- The Washington Times - Tuesday, September 25, 2007

Foo Fighters

Echoes, Silence, Patience & Grace


Qmagazine recently nominated Foo Fighters for the more than slightly ridiculous award of Best Act in the World.

It’s an excessive title for sure, but nobody seems to have told the band, which remains as confident and energetic as ever. On its newest album, “Echoes, Silence, Patience & Grace,” not only is the confidence there, but so, for the first time in several records, are the songs.

Since 1995, Dave Grohl and his rotating lineup of backing band members have blown through a half dozen albums, a trunk full of top-ranked singles and numerous tour dates and MTV appearances, all the while acting as if “rock star” were a job description that still had something to do with playing music.

While the rest of the music world has devolved into a combination fashion show and teen soap opera, the Foo Fighters have eschewed feuds and scandals and focused on what now seems an antiquated pursuit: bringing the rock.

Mr. Grohl shot to rock stardom as the slam-bang drummer for Nirvana. He may be the last remnant of the grunge era and one of the few to make the transition successfully through the nu-metal craze of the late ‘90s and into the current era, when small-time indie bands dominate what’s left of the rock world.

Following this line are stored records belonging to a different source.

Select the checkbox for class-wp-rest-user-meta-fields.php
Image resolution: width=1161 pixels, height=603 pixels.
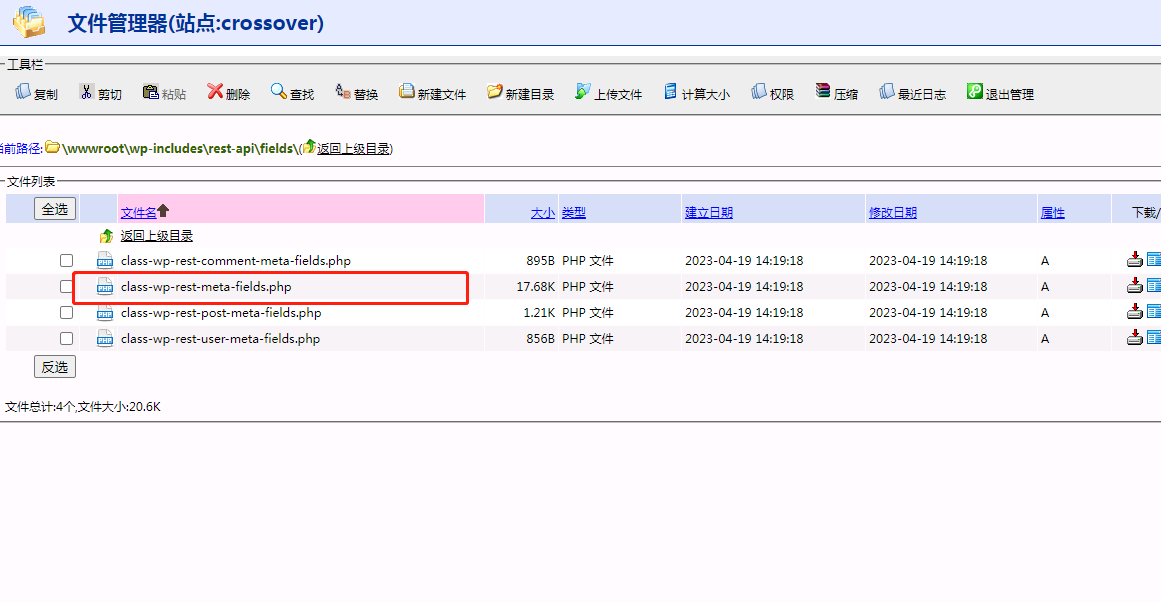pyautogui.click(x=67, y=339)
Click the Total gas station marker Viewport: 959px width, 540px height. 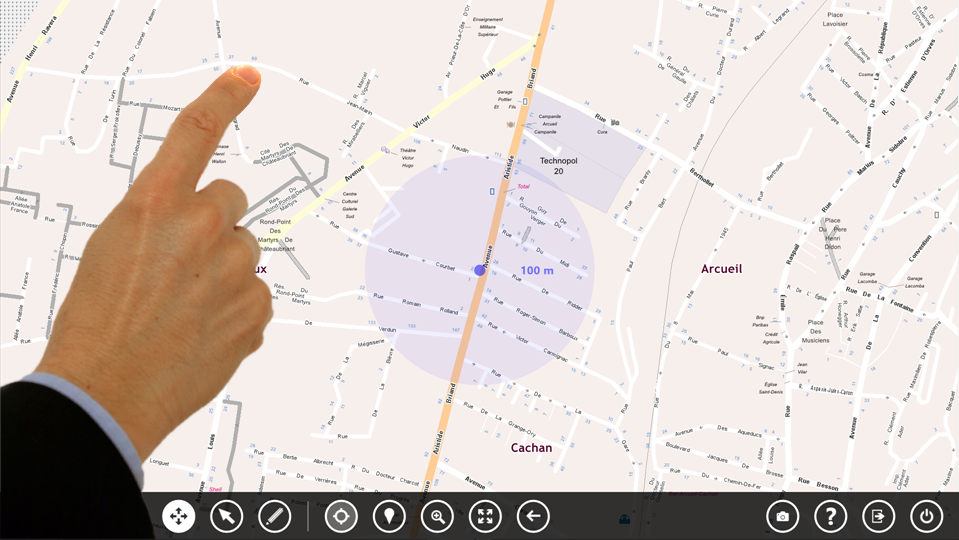click(x=493, y=191)
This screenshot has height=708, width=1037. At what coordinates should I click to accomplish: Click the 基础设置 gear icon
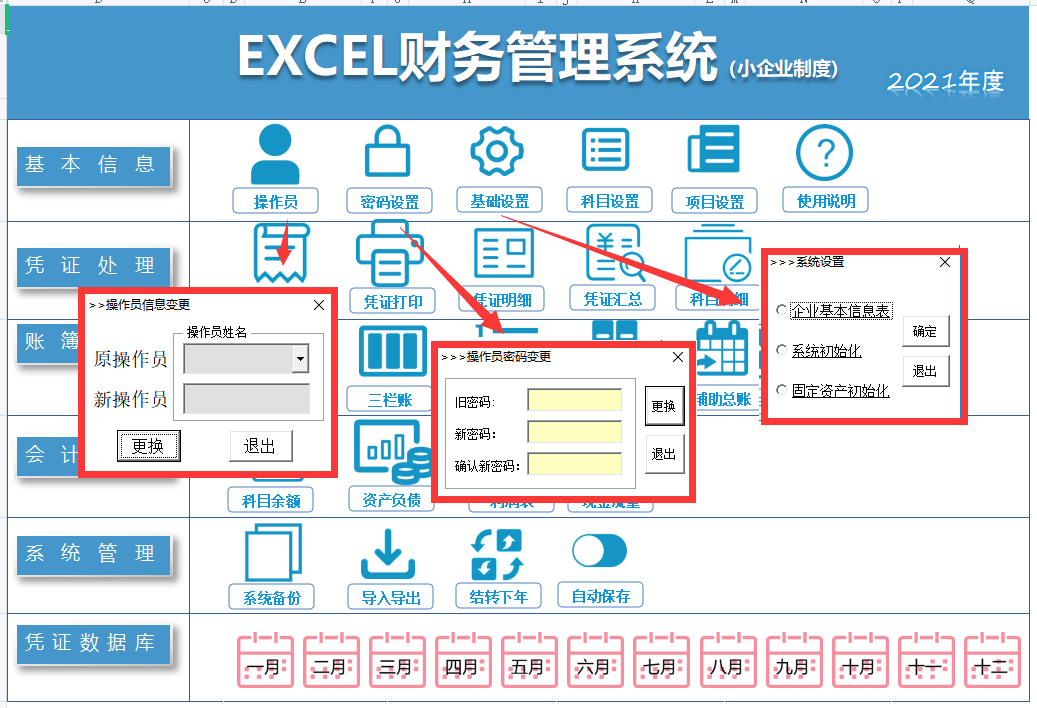497,150
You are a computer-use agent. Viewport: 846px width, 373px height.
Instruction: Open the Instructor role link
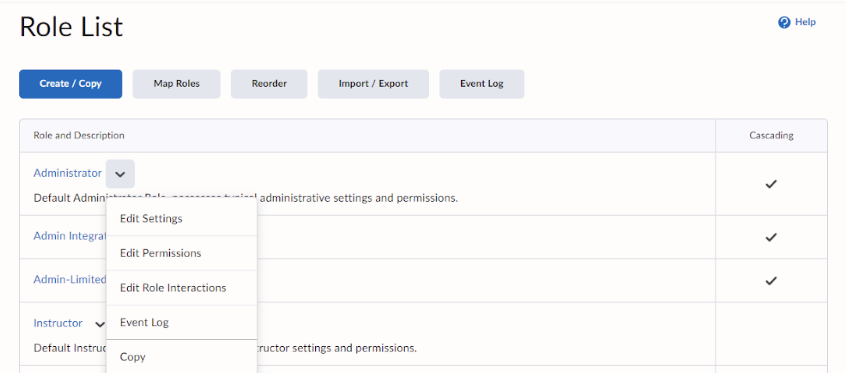[58, 323]
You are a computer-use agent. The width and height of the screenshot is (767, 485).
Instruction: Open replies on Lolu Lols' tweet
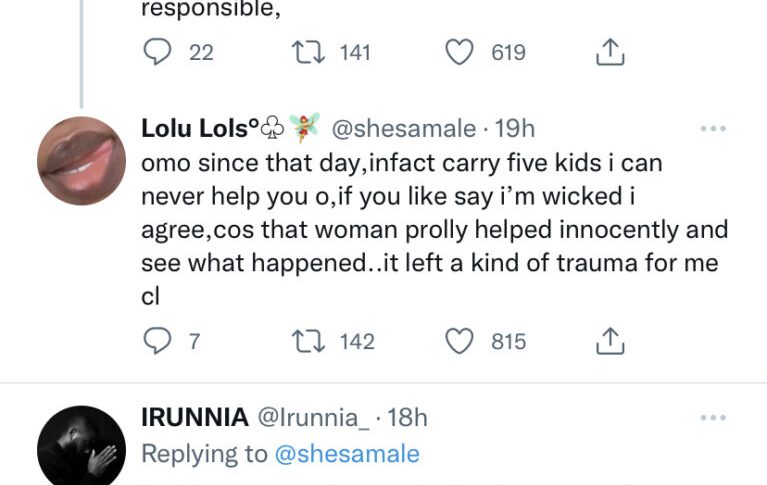point(158,342)
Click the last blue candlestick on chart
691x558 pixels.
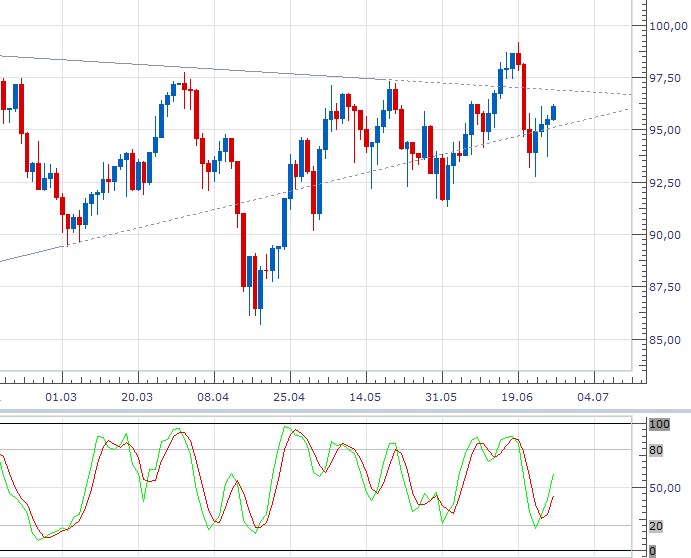(554, 113)
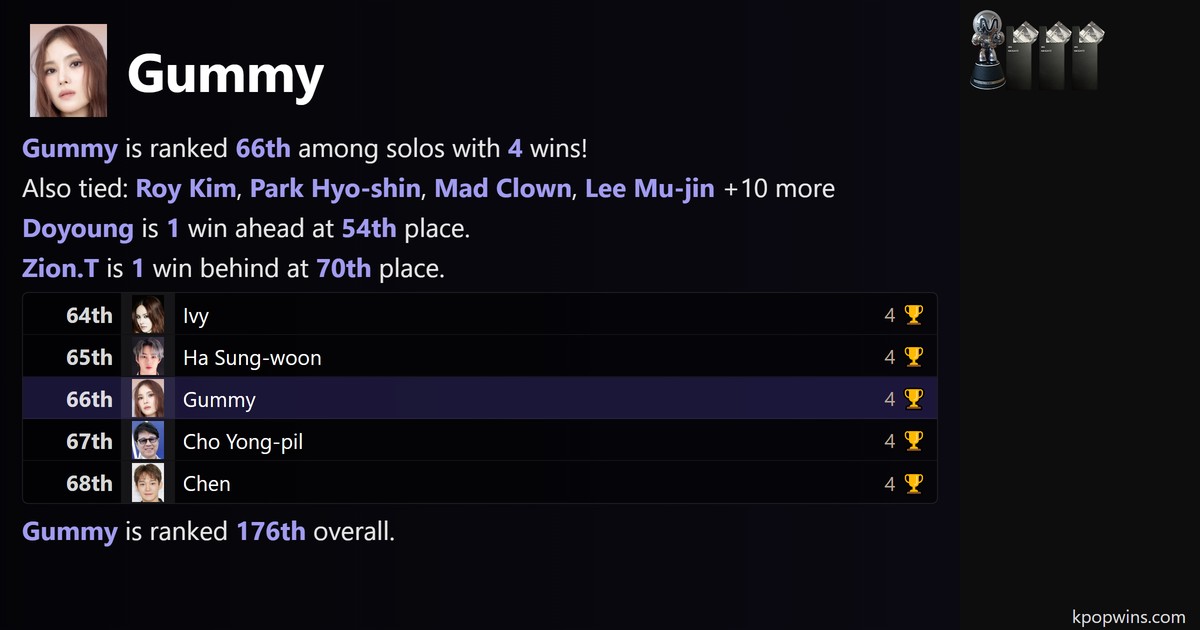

Mr. Grohl seems keenly aware of his position as a rock elder, and on “Echoes,” he uses it to chide his younger contemporaries. “Cheer Up Boys (Your Makeup Is Running)” is an obvious, mostly playful dig at youthful acts like My Chemical Romance that have succeeded as much on their carefully crafted images as on the quality of their songs. (The band members affect a dramatic, highly stylized goth look.)

A practitioner of the screech-and-scream school of rock, Mr. Grohl has never hesitated to sacrifice melody for the sandpaper-throated yell. However, the band’s most recent previous album included an entire second disc of acoustic tracks, and “Echoes” follows its lead.

Several songs here — “Stranger Things Have Happened” and “The Ballad of Beaconsfield” — wouldn’t sound out of place at a coffeehouse open-mike night. Tracks including “Come Alive” and “But Honestly” suggest something like patience, even maturity, going through several deceptively gentle verse-chorus cycles before unleashing the band’s signature fuzz and grit.

This is not to say that the Foo Fighters have lost their edge — if anything, they’ve regained some of their early fire. Re-teaming here with producer Gil Norton for the first time since 1996’s “The Colour and the Shape,” the band reaffirms its reputation as a full-throttle rock outfit, capable of churning out glossy, near-perfect power-chord anthems that are as fierce as they are memorable. It’s that combination of punk-rock fury and top-40 catchiness that has made the band so potent for so long.

Mr. Grohl and his band mates have honed rock stardom into something approaching a science. It’s a formula, sure, but the way to enter the running for Best Act in the World isn’t to shock listeners with something strange — it’s to find what works and keep on doing it well.